▶ Exercise task A:
Copy out the text below on PNG compression method 0 verbatim and in full.

▶ Quoted text:
-- BEGIN --

PNG compression method 0 (the only compression method presently defined for PNG) specifies deflate/inflate compression with a sliding window of at most 32768 bytes. Deflate compression is an LZ77 derivative used in zip, gzip, pkzip, and related programs. Extensive research has been done supporting its patent-free status. Portable C implementations are freely available.

Deflate-compressed datastreams within PNG are stored in the "zlib" format, which has the structure:

   Compression method/flags code: 1 byte
   Additional flags/check bits:   1 byte
   Compressed data blocks:        n bytes
   Check value:                   4 bytes

Further details on this format are given in the zlib specification [RFC-1950].

For PNG compression method 0, the zlib compression method/flags code must specify method code 8 ("deflate" compression) and an LZ77 window size of not more than 32768 bytes. Note that the zlib compression method number is not the same as the PNG compression method number. The additional flags must not specify a preset dictionary. A PNG decoder must be able to decompress any valid zlib datastream that satisfies these additional constraints.

-- END --

▶ Supplied material:
-- BEGIN --

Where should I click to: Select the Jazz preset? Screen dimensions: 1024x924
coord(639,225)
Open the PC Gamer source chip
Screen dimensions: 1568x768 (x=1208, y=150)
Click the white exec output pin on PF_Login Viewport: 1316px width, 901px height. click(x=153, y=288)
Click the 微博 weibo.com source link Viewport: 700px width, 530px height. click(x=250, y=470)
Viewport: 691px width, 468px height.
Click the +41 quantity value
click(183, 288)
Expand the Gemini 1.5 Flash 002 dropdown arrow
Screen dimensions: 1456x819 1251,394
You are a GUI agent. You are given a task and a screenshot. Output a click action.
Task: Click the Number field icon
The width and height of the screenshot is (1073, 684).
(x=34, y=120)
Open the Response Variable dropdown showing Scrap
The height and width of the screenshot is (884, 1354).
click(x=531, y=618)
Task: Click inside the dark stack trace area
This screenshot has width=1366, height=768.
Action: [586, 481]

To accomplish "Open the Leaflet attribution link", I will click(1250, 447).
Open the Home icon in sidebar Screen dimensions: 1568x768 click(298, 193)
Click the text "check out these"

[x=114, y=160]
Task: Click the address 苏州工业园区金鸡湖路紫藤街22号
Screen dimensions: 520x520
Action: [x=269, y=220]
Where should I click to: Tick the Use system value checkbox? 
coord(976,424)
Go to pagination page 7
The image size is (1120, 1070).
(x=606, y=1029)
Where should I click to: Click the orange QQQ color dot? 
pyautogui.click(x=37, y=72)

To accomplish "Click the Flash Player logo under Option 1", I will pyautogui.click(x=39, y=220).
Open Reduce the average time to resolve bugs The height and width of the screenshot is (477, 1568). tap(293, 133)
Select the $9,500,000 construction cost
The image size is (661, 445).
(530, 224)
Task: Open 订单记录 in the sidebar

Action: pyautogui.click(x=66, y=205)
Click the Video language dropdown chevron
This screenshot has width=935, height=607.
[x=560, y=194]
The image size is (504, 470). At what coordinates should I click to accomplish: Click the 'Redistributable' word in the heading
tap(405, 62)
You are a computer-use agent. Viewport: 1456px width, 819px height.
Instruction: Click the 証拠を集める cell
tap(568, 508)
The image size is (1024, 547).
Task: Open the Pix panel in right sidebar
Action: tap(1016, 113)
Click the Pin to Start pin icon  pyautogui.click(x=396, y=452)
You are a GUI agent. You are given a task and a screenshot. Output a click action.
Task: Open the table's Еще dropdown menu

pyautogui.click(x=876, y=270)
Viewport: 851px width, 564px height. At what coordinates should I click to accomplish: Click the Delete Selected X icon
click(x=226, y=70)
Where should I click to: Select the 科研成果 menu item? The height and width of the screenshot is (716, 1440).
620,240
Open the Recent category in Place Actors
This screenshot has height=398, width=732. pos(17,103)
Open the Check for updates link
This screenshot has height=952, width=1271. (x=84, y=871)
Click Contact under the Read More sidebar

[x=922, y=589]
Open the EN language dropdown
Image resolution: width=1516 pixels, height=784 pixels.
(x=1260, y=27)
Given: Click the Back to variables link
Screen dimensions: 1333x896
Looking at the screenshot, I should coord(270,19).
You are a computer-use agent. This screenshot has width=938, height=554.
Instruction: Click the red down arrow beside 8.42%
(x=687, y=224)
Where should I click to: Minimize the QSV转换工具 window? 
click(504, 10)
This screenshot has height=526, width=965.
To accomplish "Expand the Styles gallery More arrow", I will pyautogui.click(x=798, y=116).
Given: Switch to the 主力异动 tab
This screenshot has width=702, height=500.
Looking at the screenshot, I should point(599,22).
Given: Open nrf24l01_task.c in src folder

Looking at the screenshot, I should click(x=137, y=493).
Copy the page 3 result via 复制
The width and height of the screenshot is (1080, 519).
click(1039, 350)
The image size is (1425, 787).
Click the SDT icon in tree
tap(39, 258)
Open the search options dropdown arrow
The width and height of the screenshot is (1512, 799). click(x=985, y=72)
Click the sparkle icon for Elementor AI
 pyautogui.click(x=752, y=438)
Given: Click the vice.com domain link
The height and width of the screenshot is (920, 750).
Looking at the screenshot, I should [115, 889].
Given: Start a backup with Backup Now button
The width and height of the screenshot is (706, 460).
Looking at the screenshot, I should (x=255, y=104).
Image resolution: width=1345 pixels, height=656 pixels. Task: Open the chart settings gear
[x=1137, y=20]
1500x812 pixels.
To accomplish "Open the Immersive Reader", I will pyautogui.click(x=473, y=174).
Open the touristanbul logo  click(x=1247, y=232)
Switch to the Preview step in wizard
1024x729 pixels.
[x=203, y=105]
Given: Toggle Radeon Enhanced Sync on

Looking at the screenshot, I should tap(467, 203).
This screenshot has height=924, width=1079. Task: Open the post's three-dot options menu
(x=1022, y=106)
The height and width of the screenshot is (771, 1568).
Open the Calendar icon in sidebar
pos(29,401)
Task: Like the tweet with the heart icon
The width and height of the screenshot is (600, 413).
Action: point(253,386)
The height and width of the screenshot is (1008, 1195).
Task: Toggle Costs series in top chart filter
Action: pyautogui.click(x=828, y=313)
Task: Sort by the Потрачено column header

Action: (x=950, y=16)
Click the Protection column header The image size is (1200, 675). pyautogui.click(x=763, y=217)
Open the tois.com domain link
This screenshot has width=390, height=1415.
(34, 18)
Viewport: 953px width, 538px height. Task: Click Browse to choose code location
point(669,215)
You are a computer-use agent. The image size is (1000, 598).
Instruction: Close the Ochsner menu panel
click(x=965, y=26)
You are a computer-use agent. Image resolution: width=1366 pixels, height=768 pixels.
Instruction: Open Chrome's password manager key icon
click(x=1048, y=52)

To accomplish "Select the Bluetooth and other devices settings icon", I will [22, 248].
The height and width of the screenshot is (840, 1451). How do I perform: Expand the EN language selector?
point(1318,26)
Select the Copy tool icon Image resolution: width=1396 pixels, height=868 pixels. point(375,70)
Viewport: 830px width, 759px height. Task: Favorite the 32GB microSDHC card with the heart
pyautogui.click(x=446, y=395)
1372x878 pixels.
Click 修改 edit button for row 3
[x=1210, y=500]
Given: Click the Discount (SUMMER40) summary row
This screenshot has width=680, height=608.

-- END --

▶ Exercise task B:
Return, verbatim, the lines of the listing from its first line through the line containing "pyautogui.click(x=37, y=72)", both ends included.

▶ Exercise solution A:
PNG compression method 0 (the only compression method presently defined for PNG) specifies deflate/inflate compression with a sliding window of at most 32768 bytes. Deflate compression is an LZ77 derivative used in zip, gzip, pkzip, and related programs. Extensive research has been done supporting its patent-free status. Portable C implementations are freely available.

Deflate-compressed datastreams within PNG are stored in the "zlib" format, which has the structure:

   Compression method/flags code: 1 byte
   Additional flags/check bits:   1 byte
   Compressed data blocks:        n bytes
   Check value:                   4 bytes

Further details on this format are given in the zlib specification [RFC-1950].

For PNG compression method 0, the zlib compression method/flags code must specify method code 8 ("deflate" compression) and an LZ77 window size of not more than 32768 bytes. Note that the zlib compression method number is not the same as the PNG compression method number. The additional flags must not specify a preset dictionary. A PNG decoder must be able to decompress any valid zlib datastream that satisfies these additional constraints.

▶ Exercise solution B:
Where should I click to: Select the Jazz preset? Screen dimensions: 1024x924
coord(639,225)
Open the PC Gamer source chip
Screen dimensions: 1568x768 (x=1208, y=150)
Click the white exec output pin on PF_Login Viewport: 1316px width, 901px height. click(x=153, y=288)
Click the 微博 weibo.com source link Viewport: 700px width, 530px height. click(x=250, y=470)
Viewport: 691px width, 468px height.
Click the +41 quantity value
click(183, 288)
Expand the Gemini 1.5 Flash 002 dropdown arrow
Screen dimensions: 1456x819 1251,394
You are a GUI agent. You are given a task and a screenshot. Output a click action.
Task: Click the Number field icon
The width and height of the screenshot is (1073, 684).
(x=34, y=120)
Open the Response Variable dropdown showing Scrap
The height and width of the screenshot is (884, 1354).
click(x=531, y=618)
Task: Click inside the dark stack trace area
This screenshot has width=1366, height=768.
Action: [586, 481]

To accomplish "Open the Leaflet attribution link", I will click(1250, 447).
Open the Home icon in sidebar Screen dimensions: 1568x768 click(298, 193)
Click the text "check out these"

[x=114, y=160]
Task: Click the address 苏州工业园区金鸡湖路紫藤街22号
Screen dimensions: 520x520
Action: [x=269, y=220]
Where should I click to: Tick the Use system value checkbox? 
coord(976,424)
Go to pagination page 7
The image size is (1120, 1070).
(x=606, y=1029)
Where should I click to: Click the orange QQQ color dot? 
pyautogui.click(x=37, y=72)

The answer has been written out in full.